In summary, the algorithm loops over the items, computing a histogram of the number of times each key occurs within the input collection. It then performs a prefix sum computation (a second loop, over the range of possible keys) to determine, for each key, the starting position in the output array of the items having that key. Finally, it loops over the items again, moving each item into its sorted position in the output array.
In pseudocode, this may be expressed as follows:
''' calculate histogram: ''' # k is the right end of keys' range # allocate an array Count[0..k] ; THEN # initialize each array cell to zero ; THEN for each input item x: increment Count[key(x)] ''' calculate starting index for each key: ''' total = 0 for i = 0, 1, ... k: oldCount = Count[i] Count[i] = total total = total + oldCount ''' copy inputs into output array in order: ''' # allocate an output array Output[0..n-1] ; THEN for each input item x: Output[Count[key(x)]] = x increment Count[key(x)] return Output
After the first for loop,
Count[i] stores the number of items with key equal to
i. After the second for loop, it instead stores the number of items with key less than
i, which is the same as the first index at which an item with key
i should be stored in the output array. Throughout the third loop,
Count[i] always stores the next position in the output array into which an item with key
i should be stored, so each item is moved into its correct position in the output array. The relative order of items with equal keys is preserved here; i.e., this is a stable sort.
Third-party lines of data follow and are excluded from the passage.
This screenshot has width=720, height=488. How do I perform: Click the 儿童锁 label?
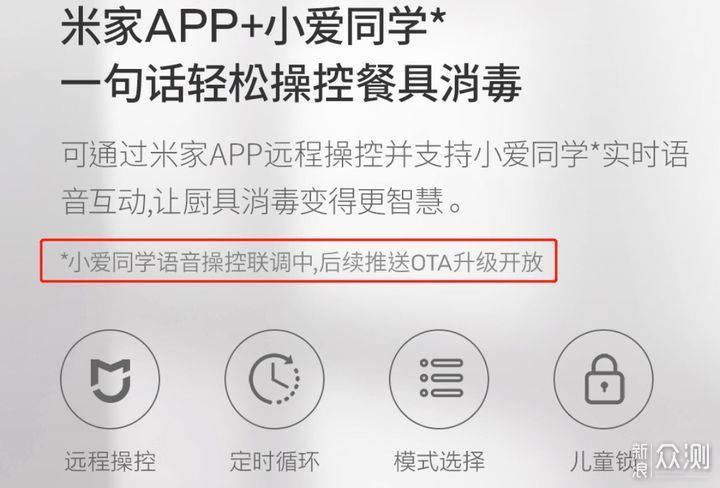(602, 461)
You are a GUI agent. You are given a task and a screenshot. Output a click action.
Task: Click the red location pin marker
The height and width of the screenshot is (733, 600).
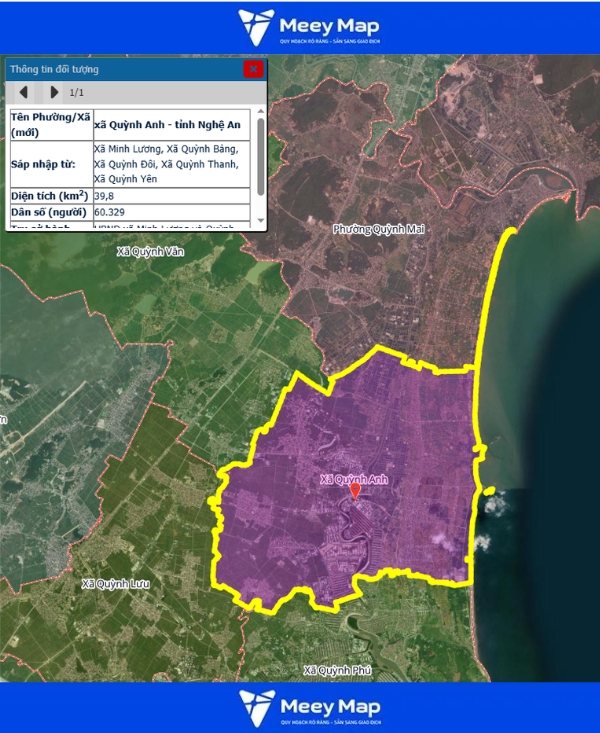[354, 492]
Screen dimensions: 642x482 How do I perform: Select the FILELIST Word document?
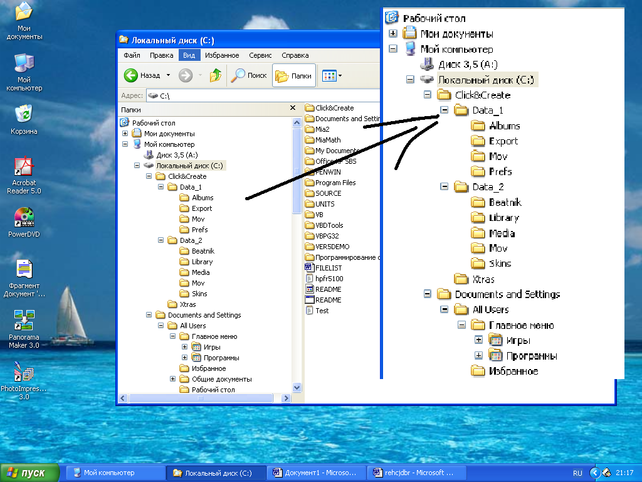pos(329,268)
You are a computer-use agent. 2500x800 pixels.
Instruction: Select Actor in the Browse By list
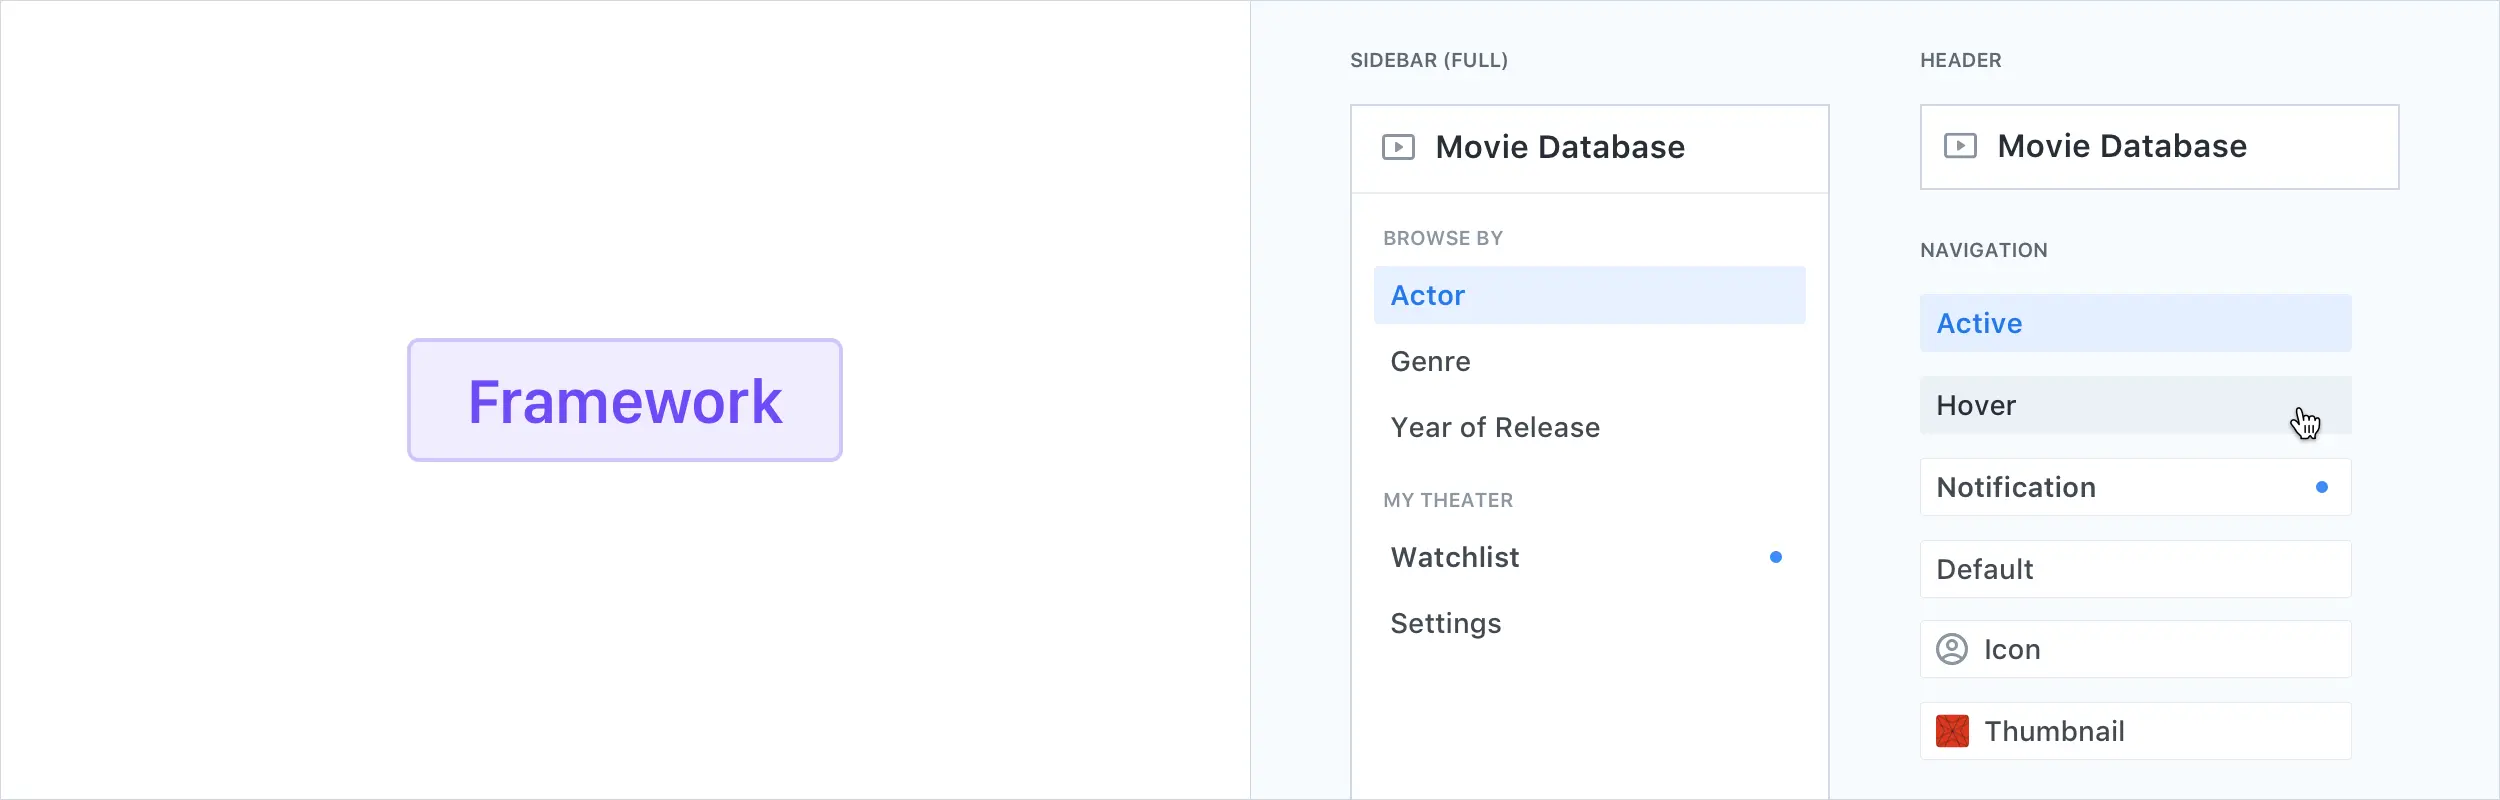[x=1428, y=296]
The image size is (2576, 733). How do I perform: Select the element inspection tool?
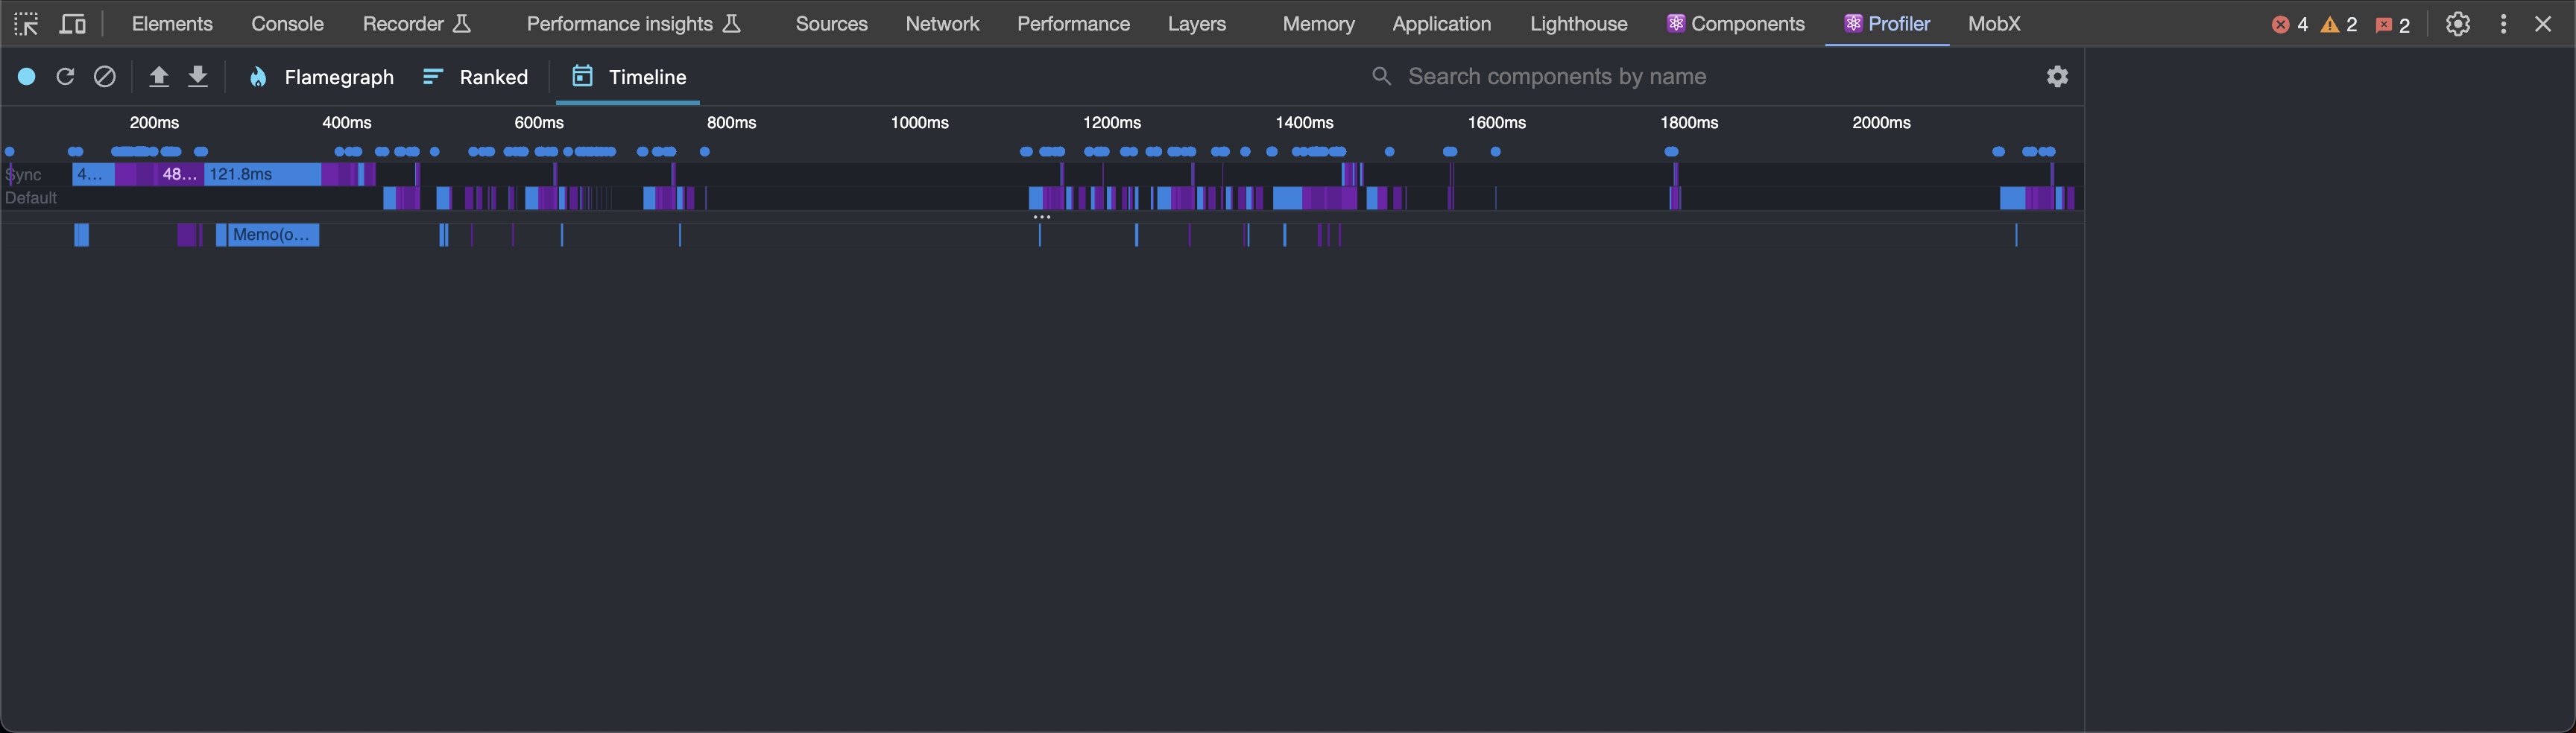pyautogui.click(x=25, y=23)
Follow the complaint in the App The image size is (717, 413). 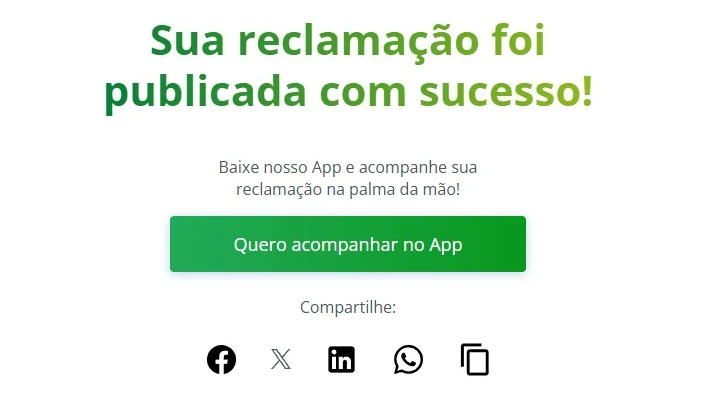[348, 244]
Because the algorithm uses only simple for loops, without recursion or subroutine calls, it is straightforward to analyze. The initialization of the Count array, and the second for loop which performs a prefix sum on the count array, each iterate at most k + 1 times and therefore take O(k) time. The other two for loops, and the initialization of the output array, each take O(n) time. Therefore the time for the whole algorithm is the sum of the times for these steps, O(n + k).
Because it uses arrays of length k + 1 and n, the total space usage of the algorithm is also O(n + k). For problem instances in which the maximum key value is significantly smaller than the number of items, counting sort can be highly space-efficient, as the only storage it uses other than its input and output arrays is the Count array which uses space O(k).